Visitor center with a flushing toilet. Outside there are vault toilets and spots for camping and trailers. For all other details, visit the Department of Parks and Rec website.
The place was almost deserted. I don’t think they get a lot of traffic here. Across from the visitor center is a round of camping spots partially obscured by hills and sage brush, but I think all in all there were only a handful of people here while we were.
We also visited Register Rock and we saw two other parties during the short time we were there.
Unique to Massacre Rocks State Park
A little history about Massacre Rocks State Park
One thing that is tough to swallow in history is that words like ‘massacre’ stick around, even though events might not have backed up the claim. I think this is the case in the Massacre Rocks State Park. It was named thus because in 1862 a group of pioneers crossing the Oregon Trail and the Native Americans in the land had a few issues and some of the pioneers were killed. 10 to be exact. As a response to this and other interactions, the U.S. militia wiped out almost 500 Shoshone in a winter camp in 1863. That one probably deserves the title massacre. But being as massacre is a flashy word and people know the power of marketing, the industrious gentlefolk of the time used Massacre Rocks to promote the area.
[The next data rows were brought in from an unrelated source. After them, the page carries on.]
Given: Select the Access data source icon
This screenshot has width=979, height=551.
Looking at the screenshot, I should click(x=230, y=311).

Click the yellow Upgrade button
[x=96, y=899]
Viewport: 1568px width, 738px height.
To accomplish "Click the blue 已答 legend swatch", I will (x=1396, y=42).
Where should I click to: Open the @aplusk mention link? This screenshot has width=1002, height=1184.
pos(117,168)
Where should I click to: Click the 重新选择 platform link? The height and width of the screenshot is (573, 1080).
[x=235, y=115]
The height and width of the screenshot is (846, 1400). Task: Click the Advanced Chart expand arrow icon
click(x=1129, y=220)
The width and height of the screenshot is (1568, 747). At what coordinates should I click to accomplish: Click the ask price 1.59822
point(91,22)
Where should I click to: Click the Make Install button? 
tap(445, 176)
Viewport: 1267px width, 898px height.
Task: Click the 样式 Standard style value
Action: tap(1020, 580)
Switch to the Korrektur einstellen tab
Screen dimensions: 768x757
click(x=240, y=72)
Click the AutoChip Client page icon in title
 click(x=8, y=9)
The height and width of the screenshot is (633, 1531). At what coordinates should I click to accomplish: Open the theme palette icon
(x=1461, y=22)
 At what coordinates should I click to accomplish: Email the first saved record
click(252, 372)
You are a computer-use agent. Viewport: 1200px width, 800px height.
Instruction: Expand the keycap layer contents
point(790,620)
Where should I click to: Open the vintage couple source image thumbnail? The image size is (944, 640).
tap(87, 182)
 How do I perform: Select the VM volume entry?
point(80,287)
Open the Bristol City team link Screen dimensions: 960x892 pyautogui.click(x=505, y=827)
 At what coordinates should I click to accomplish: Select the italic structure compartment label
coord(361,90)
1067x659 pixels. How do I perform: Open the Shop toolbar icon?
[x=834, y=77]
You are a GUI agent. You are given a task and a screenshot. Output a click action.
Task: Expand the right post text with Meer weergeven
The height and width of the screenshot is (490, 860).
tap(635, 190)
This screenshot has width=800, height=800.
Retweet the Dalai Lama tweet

There used to be a small hotel here as it was a major thoroughfare for people traveling east and west, but this was abandoned in the 1960s. When the road was widened into I-86, the rocks that used to be a narrow gap were widened significantly.
Our experience at Massacre Rocks State Park
Our first stop at Massacre Rocks State Park was to the groovy 60s-feeling visitor center. There is a nice lookout where you can see the different sagebrush-type of scrub plants local to the area. Inside the building there are some interesting replicas of wagon trains. Our next stop was to climb on some of the lava rocks outside the visitor center. I think the paths we were on were technically hiking trails, and we eventually ended up on a trail by the Snake River. We were on a little nature path and learned about the birds and other animals that live here. The trail eventually petered out so we turned around and headed back. It was pretty hot walking down to the river, so I recommend not doing this in the heat of summer days.
Our next stop was a short drive down I-86 to Register Rock. This is a little park with parking spots and some grass, but the main event is the rock that people signed on their way west to Oregon and California. It’s rad to see history like that and imagine the hearty people that went before us.
Many people drive past Massacre Rocks State Parks on their way back and forth on I-86, but it sure doesn’t seem like very many people stop in for a visit. We were glad we did; if nothing else it was a nice place to stretch our legs. I enjoyed the history lessons, even if they taught me the name of the place was a bit farfetched.
Note: we visited Massacre Rocks State Park as part of our Idaho State Parks Challenge. The challenge consists of visiting all of Idaho’s state parks in one year. We made up this challenge to see a bit more of our beautiful state and help alleviate the restlessness caused by Covid-19 travel restrictions. Feel free to join the challenge!